» **Instructions to follow**: Write out the lines from the one containing "Click the emoji picker icon" through the one containing "pyautogui.click(x=30, y=492)", inclusive, and no others.

Pointing records for text and elements:
# # # #
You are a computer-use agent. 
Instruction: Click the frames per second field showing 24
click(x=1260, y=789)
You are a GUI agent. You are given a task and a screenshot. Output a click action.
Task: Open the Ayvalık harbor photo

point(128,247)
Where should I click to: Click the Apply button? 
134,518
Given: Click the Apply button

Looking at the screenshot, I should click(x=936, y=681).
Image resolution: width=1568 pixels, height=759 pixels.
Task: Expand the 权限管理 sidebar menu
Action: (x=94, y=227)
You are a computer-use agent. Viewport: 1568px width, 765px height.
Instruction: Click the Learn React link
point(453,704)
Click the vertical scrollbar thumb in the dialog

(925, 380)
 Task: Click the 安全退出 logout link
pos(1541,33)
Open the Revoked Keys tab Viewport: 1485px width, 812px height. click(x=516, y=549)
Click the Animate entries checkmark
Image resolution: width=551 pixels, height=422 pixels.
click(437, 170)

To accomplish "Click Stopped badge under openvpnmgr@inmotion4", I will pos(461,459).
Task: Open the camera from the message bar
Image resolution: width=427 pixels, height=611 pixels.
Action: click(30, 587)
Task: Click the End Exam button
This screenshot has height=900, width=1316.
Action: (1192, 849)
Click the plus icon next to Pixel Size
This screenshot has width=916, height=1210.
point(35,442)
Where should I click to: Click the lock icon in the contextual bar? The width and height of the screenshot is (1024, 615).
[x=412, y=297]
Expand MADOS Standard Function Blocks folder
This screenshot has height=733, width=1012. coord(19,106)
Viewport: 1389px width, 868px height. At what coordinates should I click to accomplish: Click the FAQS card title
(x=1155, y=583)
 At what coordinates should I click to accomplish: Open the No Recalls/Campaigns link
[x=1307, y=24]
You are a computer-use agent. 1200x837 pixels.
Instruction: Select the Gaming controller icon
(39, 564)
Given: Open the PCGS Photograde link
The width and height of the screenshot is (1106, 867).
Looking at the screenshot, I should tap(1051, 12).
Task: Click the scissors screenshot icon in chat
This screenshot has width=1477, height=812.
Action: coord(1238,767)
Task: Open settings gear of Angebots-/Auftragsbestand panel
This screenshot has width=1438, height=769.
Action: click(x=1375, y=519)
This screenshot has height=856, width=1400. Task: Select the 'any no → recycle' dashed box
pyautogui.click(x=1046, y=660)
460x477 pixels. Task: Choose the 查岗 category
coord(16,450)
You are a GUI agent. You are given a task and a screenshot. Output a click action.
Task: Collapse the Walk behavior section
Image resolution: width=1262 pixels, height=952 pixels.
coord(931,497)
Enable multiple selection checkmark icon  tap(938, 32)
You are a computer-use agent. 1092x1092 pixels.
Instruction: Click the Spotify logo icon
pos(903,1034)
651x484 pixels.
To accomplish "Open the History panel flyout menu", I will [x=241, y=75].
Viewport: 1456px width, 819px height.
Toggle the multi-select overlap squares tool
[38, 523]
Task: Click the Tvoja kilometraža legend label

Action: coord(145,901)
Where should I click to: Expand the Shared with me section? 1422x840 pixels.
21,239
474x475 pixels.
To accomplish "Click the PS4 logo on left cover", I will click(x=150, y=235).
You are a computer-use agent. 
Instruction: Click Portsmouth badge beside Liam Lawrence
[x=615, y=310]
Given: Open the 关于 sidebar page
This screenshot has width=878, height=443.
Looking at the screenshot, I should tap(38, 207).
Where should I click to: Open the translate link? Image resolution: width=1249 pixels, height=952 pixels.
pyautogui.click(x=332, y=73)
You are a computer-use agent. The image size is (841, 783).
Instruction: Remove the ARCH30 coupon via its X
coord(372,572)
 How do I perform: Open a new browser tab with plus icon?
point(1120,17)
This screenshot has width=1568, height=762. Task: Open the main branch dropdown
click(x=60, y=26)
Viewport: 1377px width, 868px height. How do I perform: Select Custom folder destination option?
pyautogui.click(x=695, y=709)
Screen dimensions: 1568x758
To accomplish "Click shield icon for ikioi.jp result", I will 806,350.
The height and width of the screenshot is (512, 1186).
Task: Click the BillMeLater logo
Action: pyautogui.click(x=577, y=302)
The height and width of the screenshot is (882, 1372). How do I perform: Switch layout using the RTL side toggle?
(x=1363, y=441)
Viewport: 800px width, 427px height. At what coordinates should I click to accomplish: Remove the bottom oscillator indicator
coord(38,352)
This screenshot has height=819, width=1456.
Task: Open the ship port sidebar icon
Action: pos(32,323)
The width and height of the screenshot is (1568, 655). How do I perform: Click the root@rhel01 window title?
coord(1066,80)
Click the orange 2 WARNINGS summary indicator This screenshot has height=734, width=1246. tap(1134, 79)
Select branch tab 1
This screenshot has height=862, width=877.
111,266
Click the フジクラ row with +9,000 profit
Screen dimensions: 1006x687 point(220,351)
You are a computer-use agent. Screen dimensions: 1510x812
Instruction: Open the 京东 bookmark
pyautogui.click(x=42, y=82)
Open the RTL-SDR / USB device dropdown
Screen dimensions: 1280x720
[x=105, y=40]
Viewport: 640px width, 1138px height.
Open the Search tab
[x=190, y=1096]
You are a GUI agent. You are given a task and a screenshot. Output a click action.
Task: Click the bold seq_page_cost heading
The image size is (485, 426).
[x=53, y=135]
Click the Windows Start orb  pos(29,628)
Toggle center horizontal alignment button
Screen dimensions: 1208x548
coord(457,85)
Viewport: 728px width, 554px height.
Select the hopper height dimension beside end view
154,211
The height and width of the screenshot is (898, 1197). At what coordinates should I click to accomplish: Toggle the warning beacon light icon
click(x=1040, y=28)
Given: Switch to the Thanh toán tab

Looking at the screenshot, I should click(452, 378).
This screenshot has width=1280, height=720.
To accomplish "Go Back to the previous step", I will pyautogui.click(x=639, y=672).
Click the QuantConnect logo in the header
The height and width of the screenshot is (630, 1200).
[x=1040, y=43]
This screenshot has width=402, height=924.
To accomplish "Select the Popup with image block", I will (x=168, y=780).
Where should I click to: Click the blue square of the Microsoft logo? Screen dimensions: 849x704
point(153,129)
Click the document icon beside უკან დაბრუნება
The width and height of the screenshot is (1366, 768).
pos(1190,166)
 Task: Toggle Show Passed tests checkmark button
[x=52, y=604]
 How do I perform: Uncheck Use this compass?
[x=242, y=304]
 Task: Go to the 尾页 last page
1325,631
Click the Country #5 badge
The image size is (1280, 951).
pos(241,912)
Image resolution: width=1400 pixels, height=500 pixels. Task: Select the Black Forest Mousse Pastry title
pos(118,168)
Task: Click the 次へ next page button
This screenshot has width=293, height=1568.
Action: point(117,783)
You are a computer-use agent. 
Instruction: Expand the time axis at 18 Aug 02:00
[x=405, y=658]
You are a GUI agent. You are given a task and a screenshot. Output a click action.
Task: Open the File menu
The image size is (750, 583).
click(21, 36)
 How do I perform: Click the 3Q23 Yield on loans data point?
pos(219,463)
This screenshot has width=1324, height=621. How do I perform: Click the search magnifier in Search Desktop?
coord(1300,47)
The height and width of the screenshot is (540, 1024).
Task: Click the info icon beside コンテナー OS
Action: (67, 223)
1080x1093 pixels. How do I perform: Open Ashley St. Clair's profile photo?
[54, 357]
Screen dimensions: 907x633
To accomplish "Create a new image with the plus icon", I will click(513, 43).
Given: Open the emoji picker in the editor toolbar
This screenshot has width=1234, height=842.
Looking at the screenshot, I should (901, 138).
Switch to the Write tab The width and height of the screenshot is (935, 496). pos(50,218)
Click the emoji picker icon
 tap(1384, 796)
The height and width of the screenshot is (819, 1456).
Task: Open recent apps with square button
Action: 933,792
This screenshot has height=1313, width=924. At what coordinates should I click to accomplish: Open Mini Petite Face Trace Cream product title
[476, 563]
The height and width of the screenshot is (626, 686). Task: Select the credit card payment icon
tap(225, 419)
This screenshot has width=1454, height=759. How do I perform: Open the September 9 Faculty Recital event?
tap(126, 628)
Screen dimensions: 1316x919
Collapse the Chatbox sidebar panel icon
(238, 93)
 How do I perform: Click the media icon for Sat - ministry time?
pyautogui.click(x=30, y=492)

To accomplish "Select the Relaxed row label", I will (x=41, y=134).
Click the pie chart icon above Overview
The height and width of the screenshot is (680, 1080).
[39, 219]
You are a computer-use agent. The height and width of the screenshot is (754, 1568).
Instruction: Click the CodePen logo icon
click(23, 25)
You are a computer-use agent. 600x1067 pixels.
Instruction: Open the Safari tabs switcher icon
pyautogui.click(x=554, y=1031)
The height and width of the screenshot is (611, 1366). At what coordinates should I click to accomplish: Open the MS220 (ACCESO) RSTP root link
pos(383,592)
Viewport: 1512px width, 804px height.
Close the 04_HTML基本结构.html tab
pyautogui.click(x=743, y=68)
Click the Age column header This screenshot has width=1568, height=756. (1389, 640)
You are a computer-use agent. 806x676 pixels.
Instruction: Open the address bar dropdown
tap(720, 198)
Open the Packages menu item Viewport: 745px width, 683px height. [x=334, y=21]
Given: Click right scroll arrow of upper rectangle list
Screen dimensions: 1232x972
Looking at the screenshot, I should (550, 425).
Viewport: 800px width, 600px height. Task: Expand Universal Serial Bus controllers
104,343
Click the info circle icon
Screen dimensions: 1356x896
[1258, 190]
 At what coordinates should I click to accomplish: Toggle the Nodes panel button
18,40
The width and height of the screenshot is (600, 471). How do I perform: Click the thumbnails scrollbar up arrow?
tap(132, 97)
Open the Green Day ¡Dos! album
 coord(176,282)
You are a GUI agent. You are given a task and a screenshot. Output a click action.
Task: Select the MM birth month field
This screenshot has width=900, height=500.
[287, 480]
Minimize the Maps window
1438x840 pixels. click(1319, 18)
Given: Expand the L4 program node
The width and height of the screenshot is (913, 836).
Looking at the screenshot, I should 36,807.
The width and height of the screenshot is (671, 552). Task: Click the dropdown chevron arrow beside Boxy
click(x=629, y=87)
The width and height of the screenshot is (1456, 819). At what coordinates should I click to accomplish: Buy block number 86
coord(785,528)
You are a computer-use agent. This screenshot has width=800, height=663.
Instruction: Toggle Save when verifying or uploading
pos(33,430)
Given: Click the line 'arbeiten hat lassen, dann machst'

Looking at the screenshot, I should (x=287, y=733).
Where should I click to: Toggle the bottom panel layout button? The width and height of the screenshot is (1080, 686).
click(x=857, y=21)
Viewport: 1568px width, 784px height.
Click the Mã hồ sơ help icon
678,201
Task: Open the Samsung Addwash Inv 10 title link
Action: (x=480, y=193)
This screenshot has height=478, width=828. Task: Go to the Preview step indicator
# # # #
» **Answer to the task**:
Click the emoji picker icon
 tap(1384, 796)
The height and width of the screenshot is (819, 1456).
Task: Open recent apps with square button
Action: 933,792
This screenshot has height=1313, width=924. At what coordinates should I click to accomplish: Open Mini Petite Face Trace Cream product title
[476, 563]
The height and width of the screenshot is (626, 686). Task: Select the credit card payment icon
tap(225, 419)
This screenshot has width=1454, height=759. How do I perform: Open the September 9 Faculty Recital event?
tap(126, 628)
Screen dimensions: 1316x919
Collapse the Chatbox sidebar panel icon
(238, 93)
 How do I perform: Click the media icon for Sat - ministry time?
pyautogui.click(x=30, y=492)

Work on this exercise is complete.